FIFA ou «l’exception extra-sportive»

Le football africain a un nouveau patron. Le 12 mars à Rabat (Maroc), Patrice Motsepe a été élu… par acclamation à la tête de la Confédération africaine de football (CAF).

Le milliardaire sud-africain qui succède à Ahmad, va présider aux destinées du football continental pour la période 2021-2025. Lorsque certains médias racontent ce qui s’est vraiment passé pour faire triompher Patrice Motsepe, des commentaires rageurs se font entendre. En chœur, ils dénoncent la forte mobilisation de la FIFA. Sous l’égide de celle-ci, le «Protocole de Rabat», qui s’est négocié dans la capitale marocaine les 27 et 28 février 2021, a abouti au consensus entre les quatre candidats : le Sénégalais Augustin Senghor, le Sud-Africain Patrice Motsepe, l’Ivoirien Jacques Anouma et le Mauritanien Ahmed Yahya.

On nuancera, peut-être, sur le flottement organisationnel de l’élection du 7e président de la CAF. Mais, il reste que l’entrée en scène de Gianni Infantino «himself» reste structurellement caractérisée par des intérêts mafieux. Par bien des égards, un certain nombre de questions surgissent : Comment démêler le consensus obtenu des motivations politiques par la FIFA ? Comment établir la priorité de l’une sur l’autre ? Si le but du protocole d’entente était, dans les faits, de stimuler l’esprit de consensus entre les candidats, il correspond à une espèce d’entente pour que la Fifa puisse efficacement contrôler l’Afrique. La consultation exhaustive de ce qui s’est passé à Rabat montre bien comment l’Occident, via la FIFA, veut toujours se présenter comme faiseur de rois en Afrique. Son entrisme sur le foot continental n’a cessé de progresser depuis, dans le cadre d’un processus inégal de convergence.
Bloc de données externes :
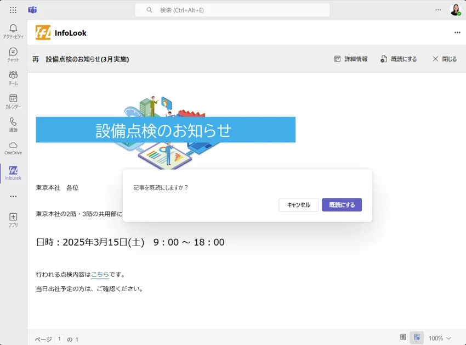Open the Activity feed in sidebar

pyautogui.click(x=13, y=31)
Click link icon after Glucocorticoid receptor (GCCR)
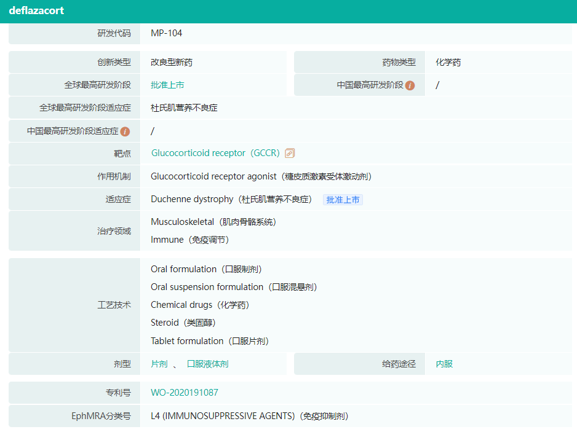This screenshot has height=432, width=577. [x=290, y=153]
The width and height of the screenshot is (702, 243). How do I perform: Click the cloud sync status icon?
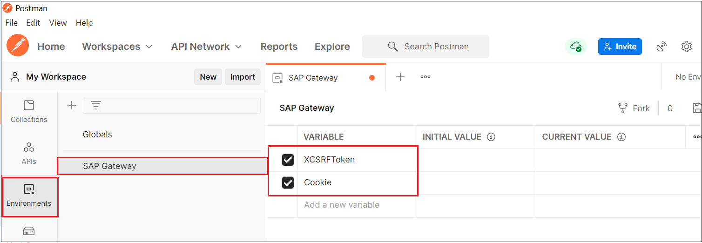[x=576, y=47]
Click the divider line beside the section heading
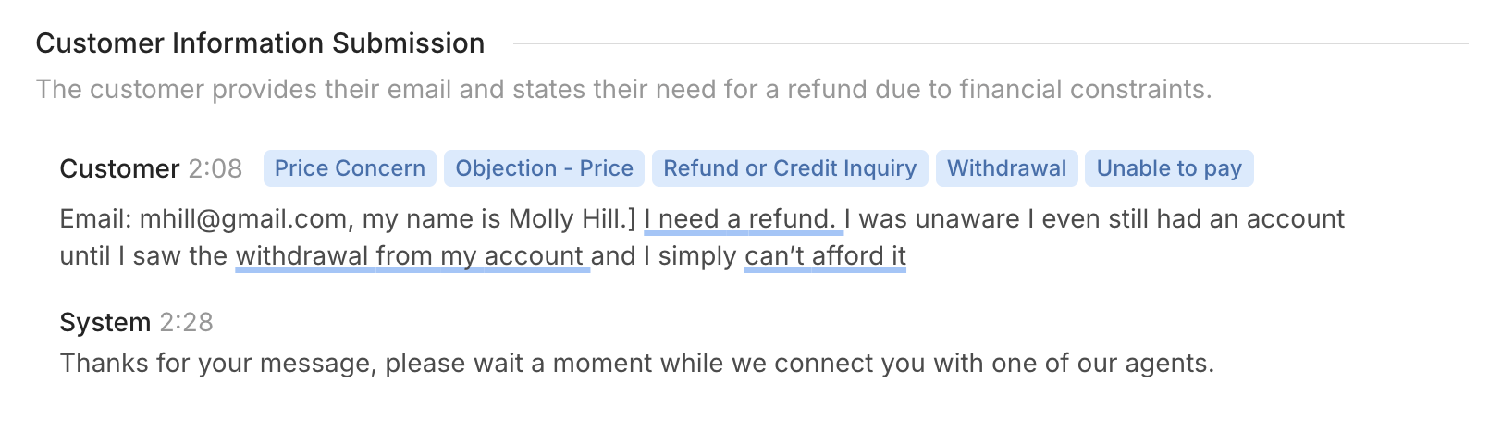This screenshot has height=433, width=1489. tap(990, 43)
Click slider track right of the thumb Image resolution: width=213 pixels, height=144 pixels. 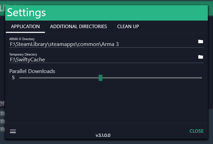(x=151, y=78)
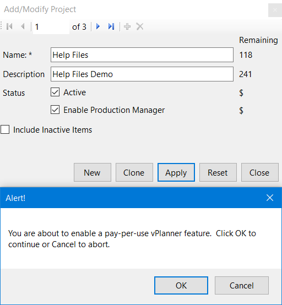Image resolution: width=282 pixels, height=305 pixels.
Task: Focus the Description input field
Action: point(142,74)
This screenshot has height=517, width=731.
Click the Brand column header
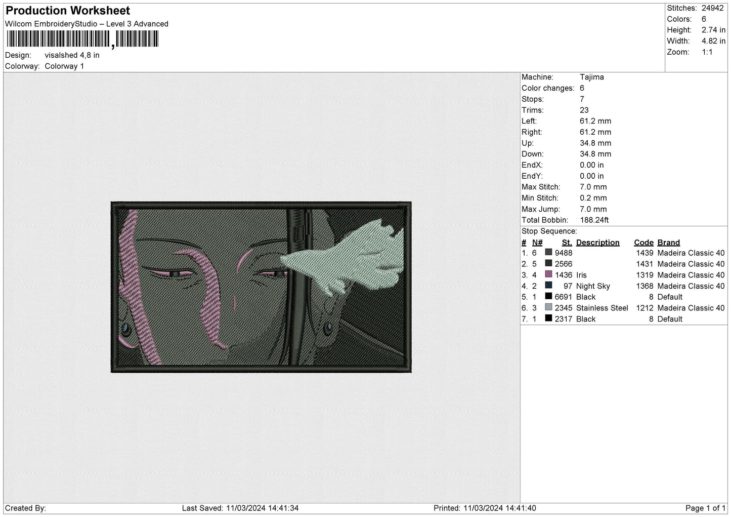click(x=668, y=243)
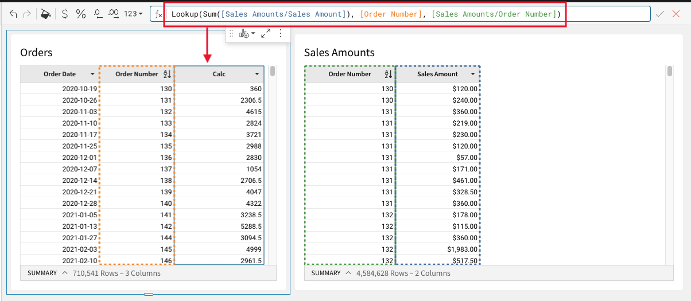Image resolution: width=691 pixels, height=301 pixels.
Task: Expand the Orders table to fullscreen
Action: click(x=265, y=34)
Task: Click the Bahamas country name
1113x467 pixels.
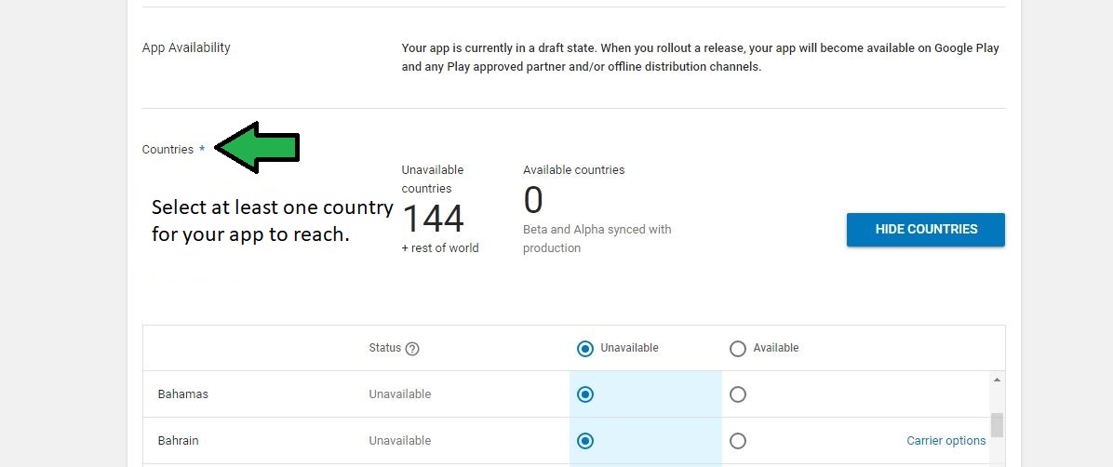Action: (183, 394)
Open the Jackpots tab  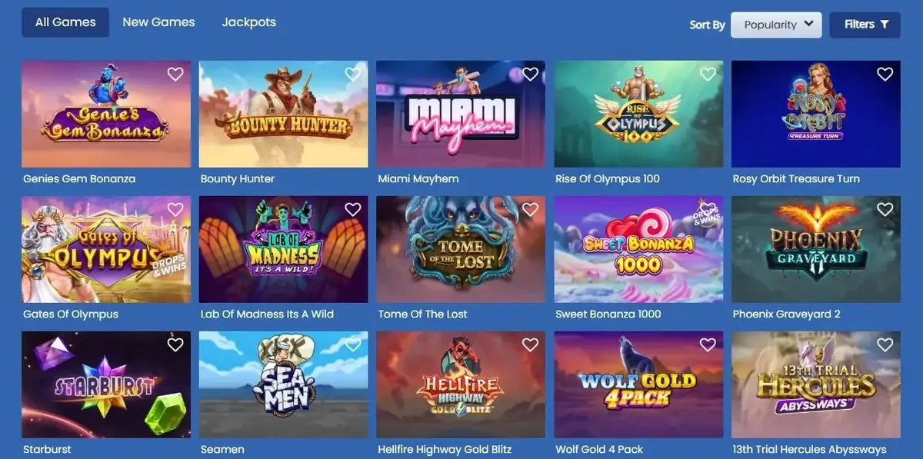pos(249,22)
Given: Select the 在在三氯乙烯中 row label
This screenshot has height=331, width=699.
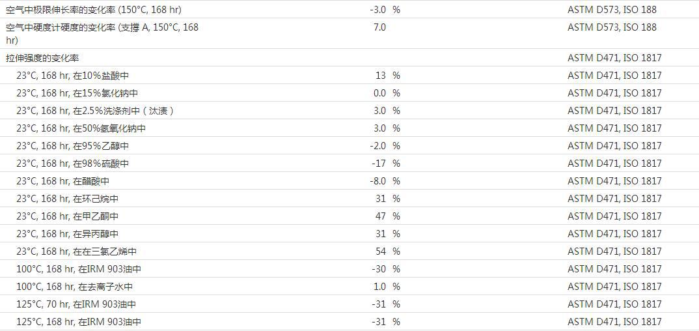Looking at the screenshot, I should [76, 252].
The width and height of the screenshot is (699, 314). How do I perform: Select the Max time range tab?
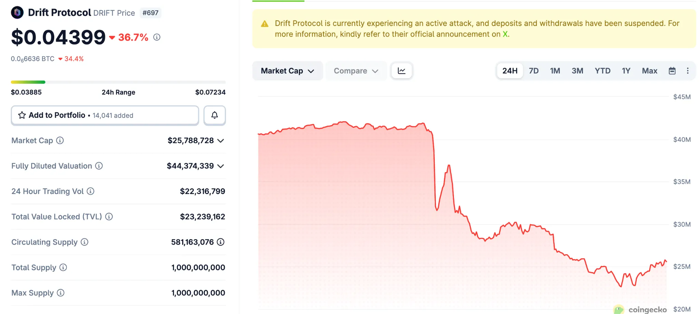tap(650, 71)
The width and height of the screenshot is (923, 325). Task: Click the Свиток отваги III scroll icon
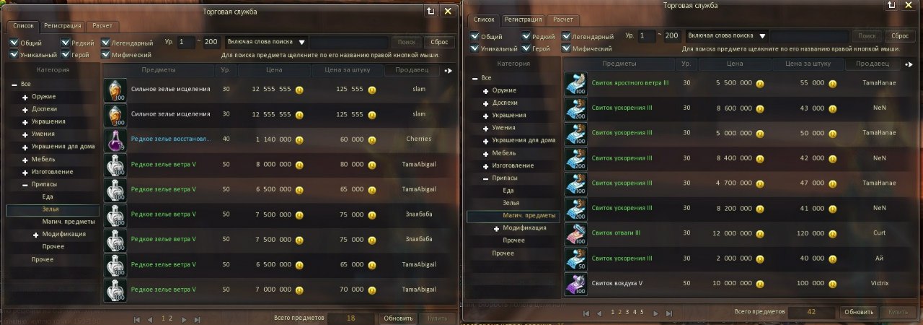[x=576, y=233]
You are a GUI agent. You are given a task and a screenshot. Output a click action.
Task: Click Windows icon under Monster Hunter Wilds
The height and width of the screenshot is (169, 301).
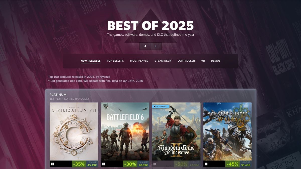[x=206, y=164]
Sur ce plan, il y aurait beaucoup à faire pour retracer les chemins entrecroisés de la CAF et de la FIFA sur certains sujets. Mais, comment ne pas dire avec Ydnekatchew Tessema, un des cofondateurs de la CAF, que «la Fifa a adopté une attitude implacable contre les associations africaines et ses décisions ressemblent à des méthodes d’intimidation et de répression visant à décourager d’autres impulsions similaires».

En version sous-titrée, cela donne: La FIFA, bourreau du football africain. Elle ne se conçoit pas seulement comme plus puissante que la CAF. En langage diplomatique, le support doctrinal de cette posture s’appelle «l’exception extra-sportive». Il s’agit d’une drôle de vision du monde et du droit, une vision selon laquelle la Fédération internationale interprète les règles de la CAF à sa guise, puisque son rayon d’action – le football– fait d’elle un sujet de droit exceptionnel. Or, si Clémenceau disait que la guerre était une chose trop grave pour être laissée aux militaires, la FIFA dit que le football est une affaire trop sérieuse pour être laissée aux Africains.

Pour cela, elle croit devoir contrôler les élections, charger ou broyer les candidats. Bref, elle est le seul souverain de façon générale. Surtout que dans ses missions, le président est responsable «des relations entre la Fifa et les confédérations, les membres, les instances politiques et les organisations internationales». Et quand interviennent les principes du monde capitaliste, on se rend bien compte que le dirigeant de la FIFA a la main mise sur toute la planète. Il parle d’égal à égal avec les chefs d’État et de gouvernement, et même avec le pape. Il exauce le rêve secret de toutes les multinationales. Il ordonne aux gouvernements de faire ce qui est bon pour lui. Patrice Motsepe va-t-il échapper à cela ? La réponse se trouve dans la question.